Healthy dinners in a hurry – Dietitian-approved tips for quick, easy and nutritious meals

    submitted by Stephanie Perez, RD, ShopRite Corporate Dietitian Supervisor,

    Think healthy eating and hectic springtime schedules can’t go together?

    Think again!

    No matter how busy your life is, there’s always time to eat healthy. Best of all, creating crowd-pleasing meals that are easy, fast and delicious can be super-simple and affordable.

    Here are some of the best tips for creating memorable meals that are a breeze to make, and will leave you with plenty of free time to spend with family and friends.

    Q. What are some ways to make cooking at home fast and easy?

    A. Start with items that are semi-prepared, such as rotisserie chicken, steam-in-bag brown rice, and/or frozen, bagged veggies. You can pair your meal with one of the many varieties of quick, bagged salads that are readily available in ShopRite’s produce department. And voilà! Dinner is served.

    Q. What kinds of appliances can help?

    A. Any appliance that can help speed up the meal process, such as a crock-pot, Instapot or multi-cooker, or even a blender, can be helpful when you’re trying to find more time in your schedule for enjoying meals. I especially like the slow cooker or pressure cooker, because they’re more hands-off. You can put the ingredients in the slow cooker in the morning before work, and come home to a finished meal in the evening. It’s a win-win for everyone.

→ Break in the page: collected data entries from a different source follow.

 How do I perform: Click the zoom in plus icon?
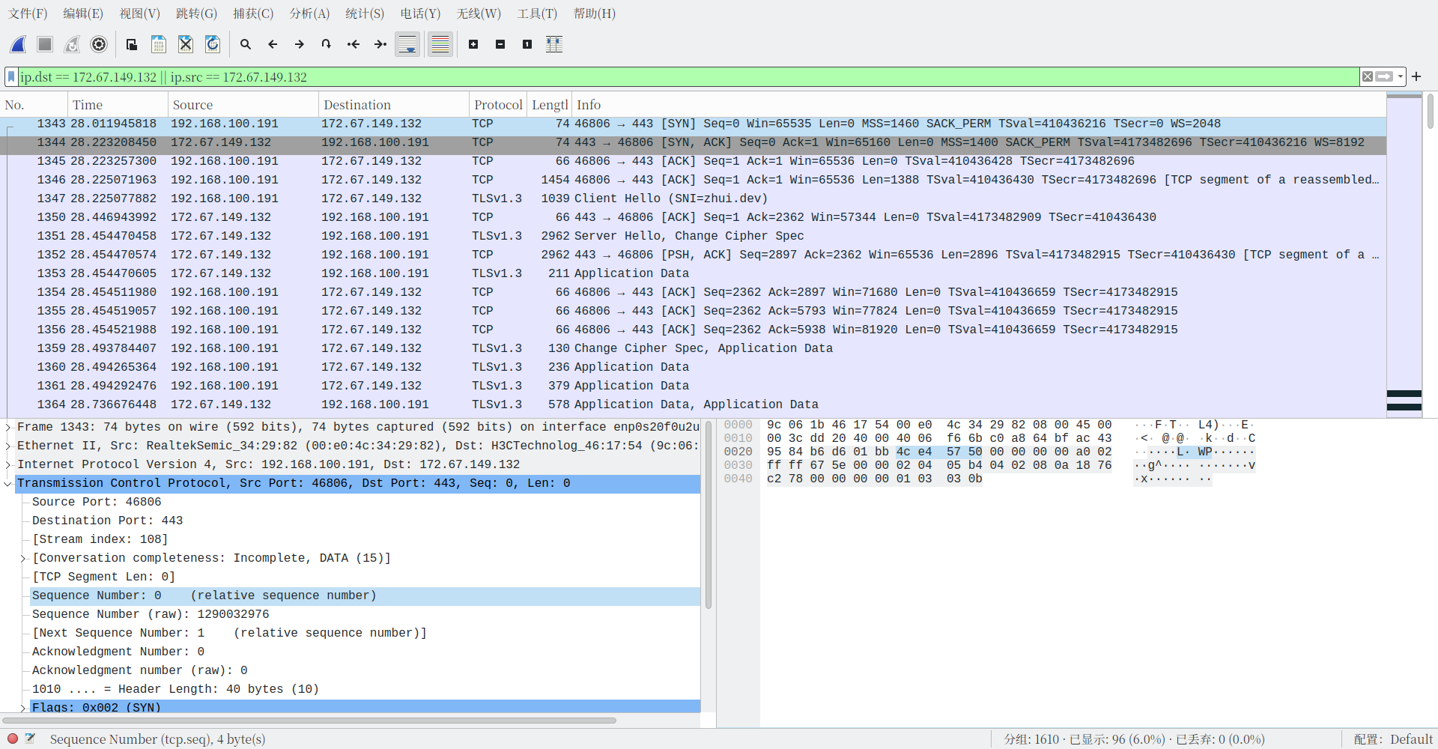click(x=473, y=45)
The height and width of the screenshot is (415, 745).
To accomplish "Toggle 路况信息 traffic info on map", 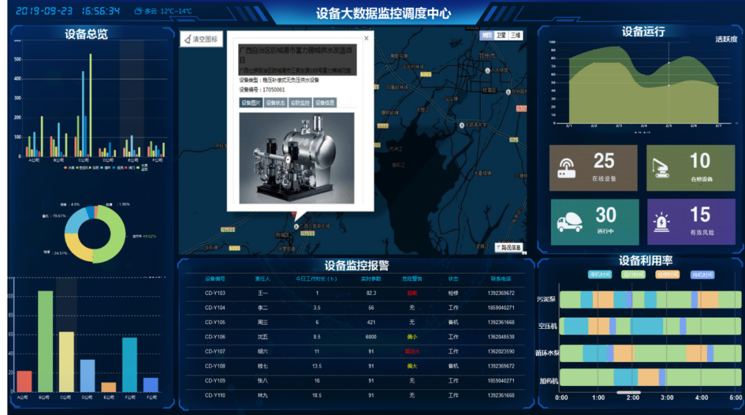I will point(509,247).
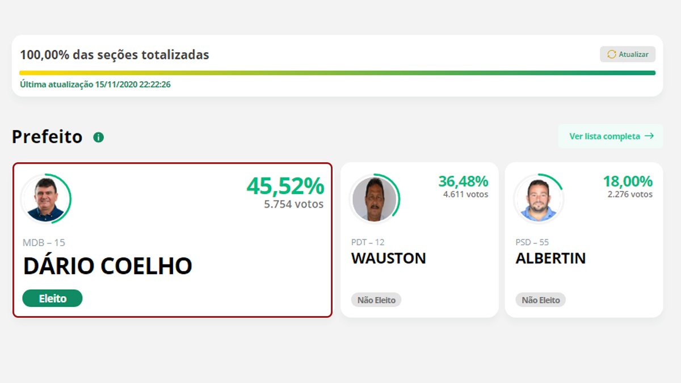Open Dário Coelho's candidate photo
681x383 pixels.
tap(45, 199)
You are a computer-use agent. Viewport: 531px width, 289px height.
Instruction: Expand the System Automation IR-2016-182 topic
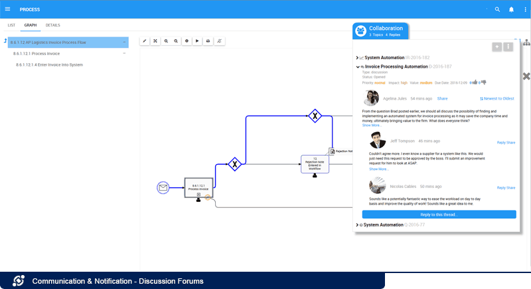click(x=358, y=58)
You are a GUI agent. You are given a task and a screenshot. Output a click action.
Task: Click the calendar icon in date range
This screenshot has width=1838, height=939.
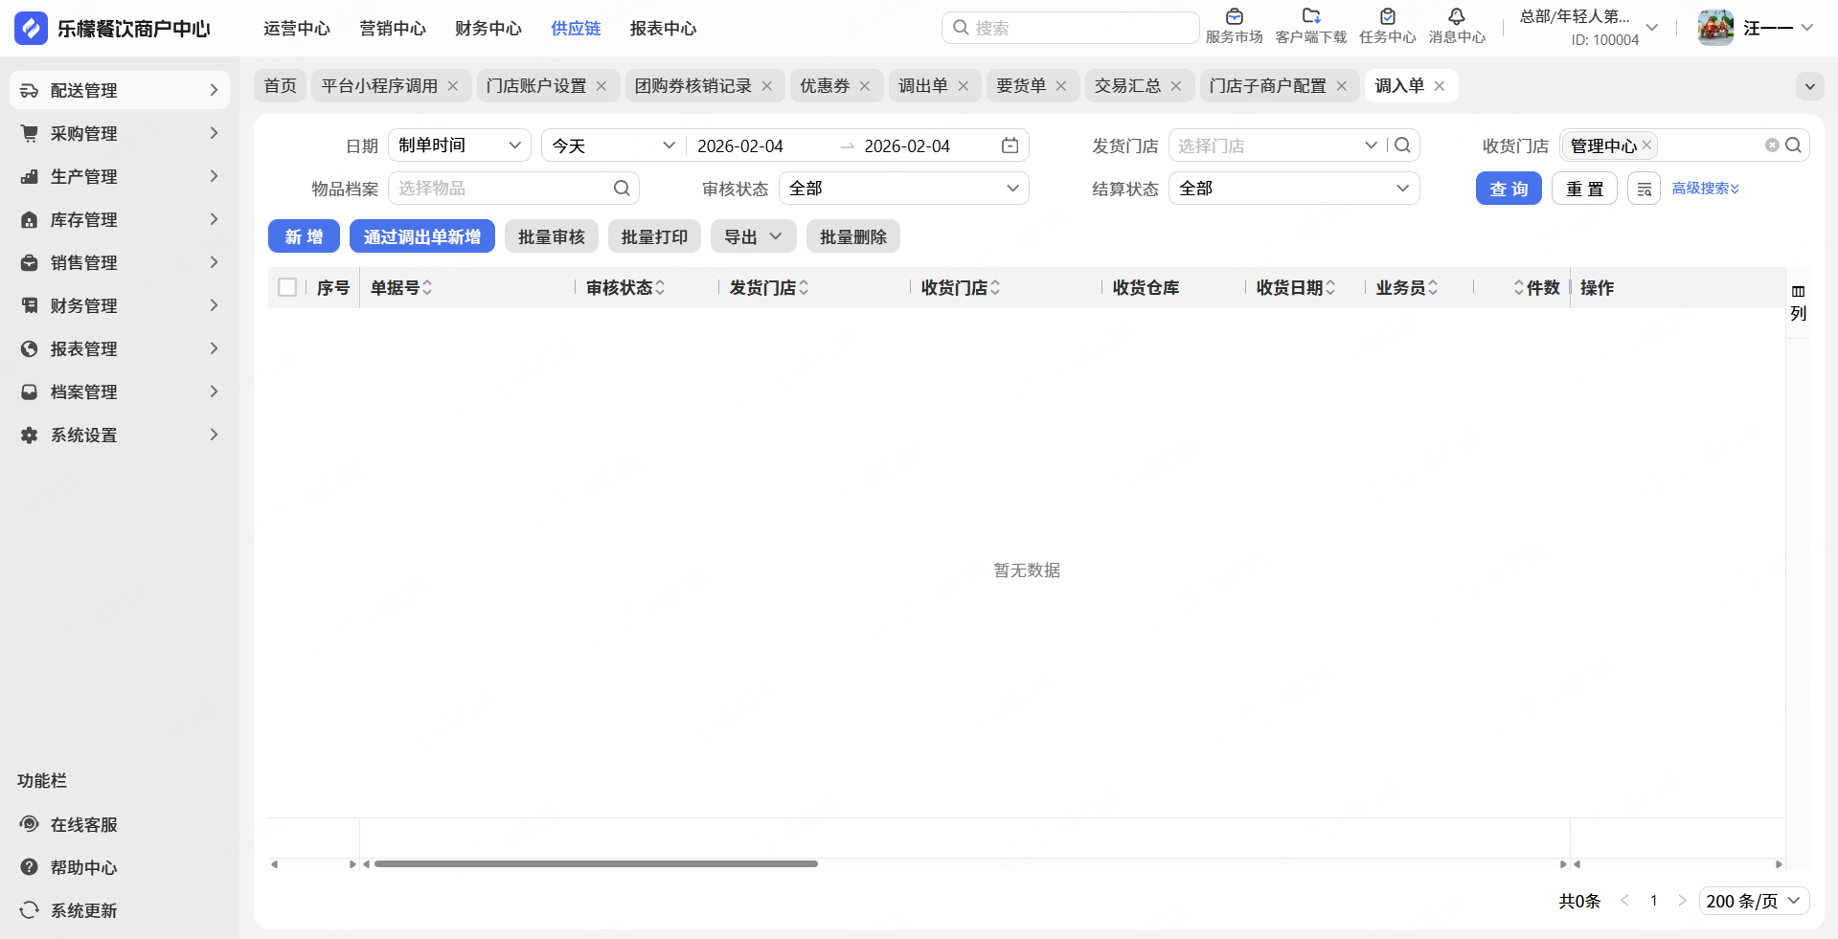point(1010,145)
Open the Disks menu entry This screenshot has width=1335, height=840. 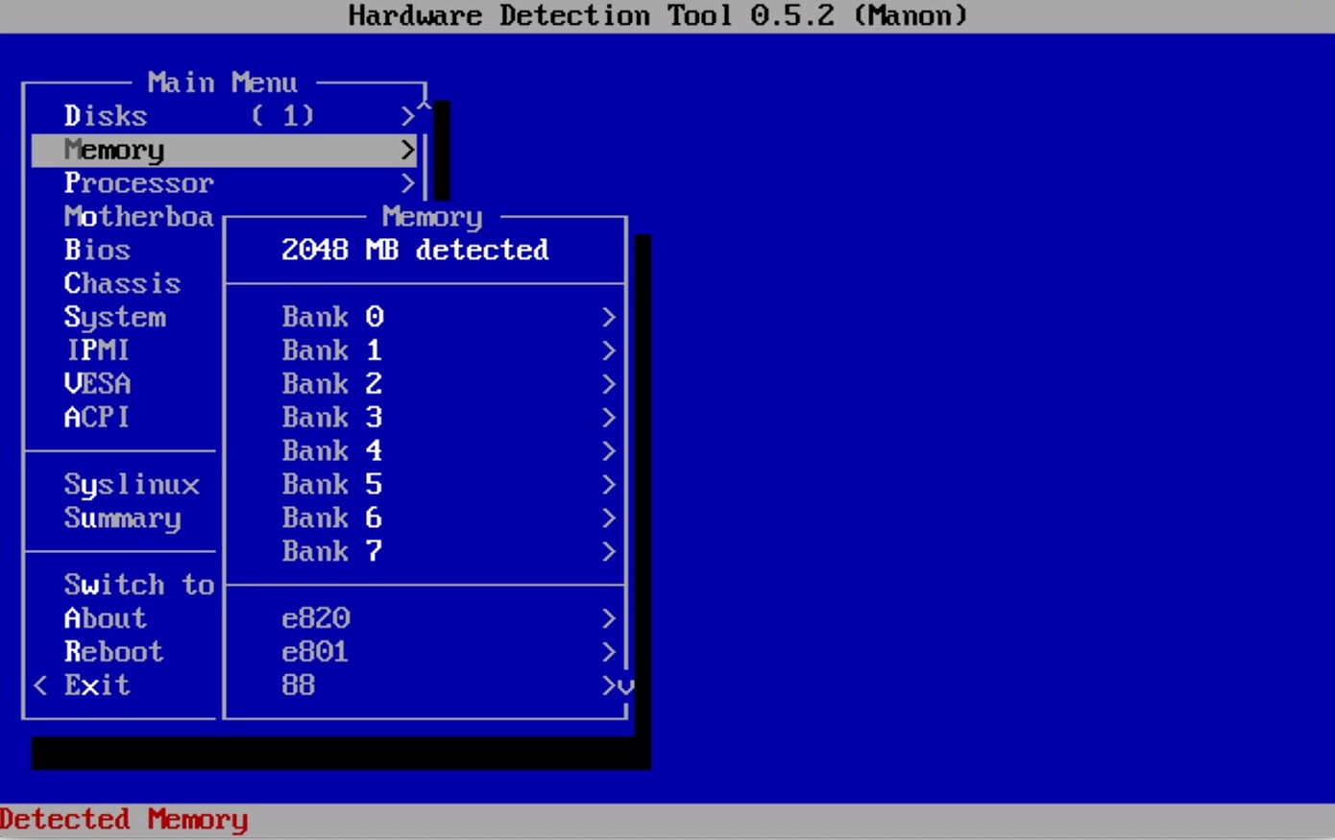[106, 116]
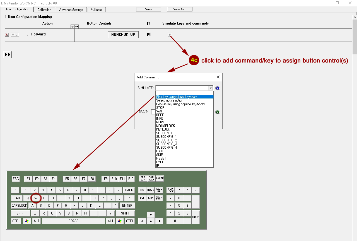The image size is (357, 241).
Task: Click the NUNCHUK_UP button control
Action: (123, 35)
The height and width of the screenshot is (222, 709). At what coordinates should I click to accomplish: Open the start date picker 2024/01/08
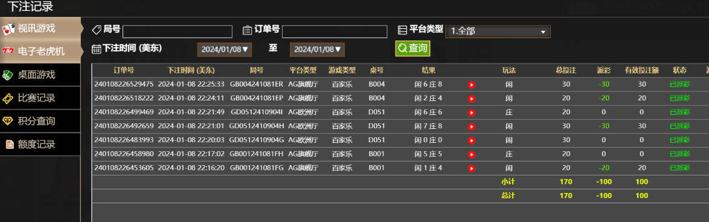point(224,50)
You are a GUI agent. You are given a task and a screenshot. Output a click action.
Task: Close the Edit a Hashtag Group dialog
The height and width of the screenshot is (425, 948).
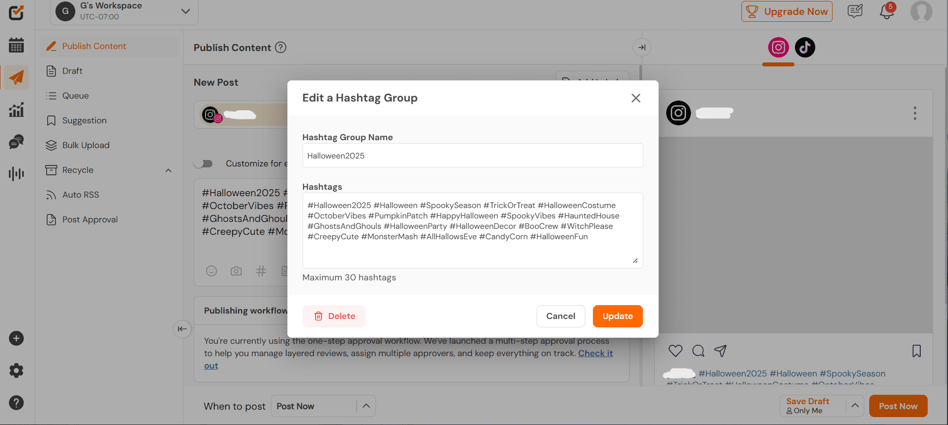click(x=635, y=98)
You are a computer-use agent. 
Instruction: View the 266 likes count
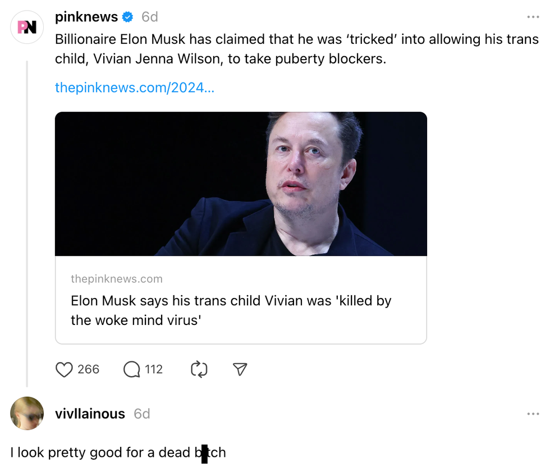tap(89, 369)
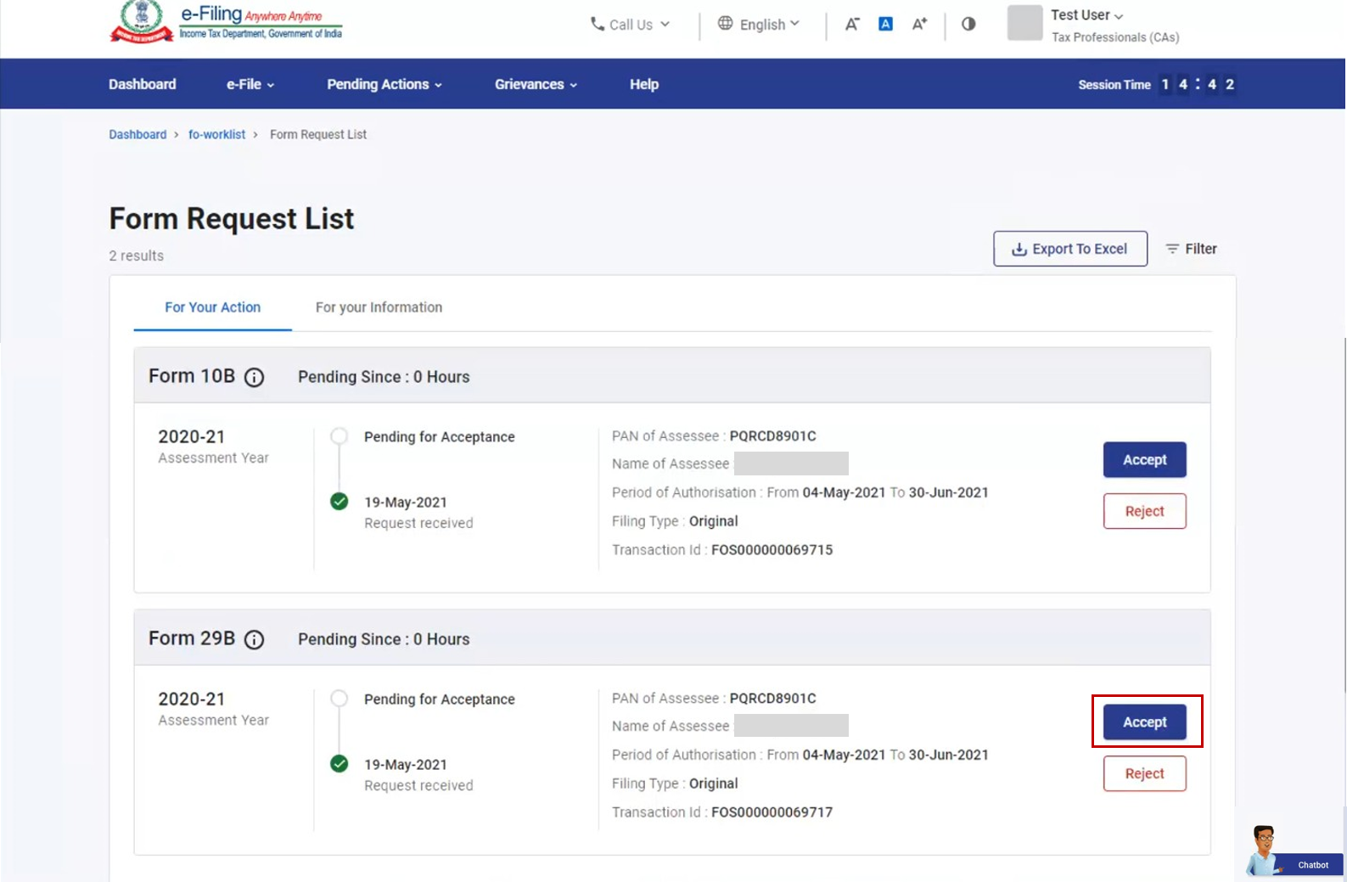This screenshot has height=882, width=1347.
Task: Click the Test User profile avatar
Action: [x=1024, y=24]
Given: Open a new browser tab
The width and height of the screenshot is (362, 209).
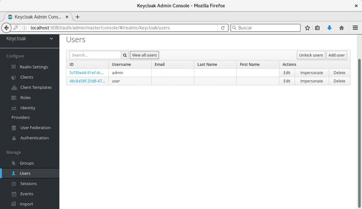Looking at the screenshot, I should tap(78, 17).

    Q. What are the best kinds of things to cook in large batches that can be frozen, but still healthy?

    A. There are so many options. One favorite meal that freezes really well is frozen lasagna with whole grain noodles and added veggies. Freezer-friendly entrees such as soup or chili are also excellent choices. You can also make a big batch of burritos, waffles/pancakes, or turkey meatballs – whatever you enjoy – then simply defrost in the microwave when you’re ready to eat.

    Q. How can you make the most of leftovers?

    A. Often people think that eating leftovers means you have to eat the same thing day after day – but that’s not the case. Think of leftovers as ingredients that can provide you inspiration for new recipe combinations. For instance, consider making what is referred to as a ”kitchen sink” soup. Soup is a great way to use up any ingredients in your fridge that are starting to get past their prime, or are left over from previous meals. For example, if you have carrots, half an onion, green beans, kale and chicken, chop them up and add to a container of stock, to have a nutritious soup ready to eat in no time.

    Q. How can I plan less “traditional” meals and still be healthy?

    A.  When planning meals, look for entrees the entire family will eat, even if it’s less “traditional” than what you’d consider a typical dinner meal. For instance, do you love breakfast? Why not make a breakfast burrito for dinner, or top your avocado toast with an egg? Another idea is the combination of a grilled cheese sandwich and a bowl of tomato soup, which can easily be brought to the next level by using whole grain bread, low-fat cheese, and adding some spinach to your soup. When it comes to creating meals at home that your entire family will enjoy, as long as you find ways to incorporate a good balance of whole grains, fruits, veggies, lean protein and low-fat dairy into your meals, you can be sure you’re getting the nutrients you need to keep you full and give your body energy.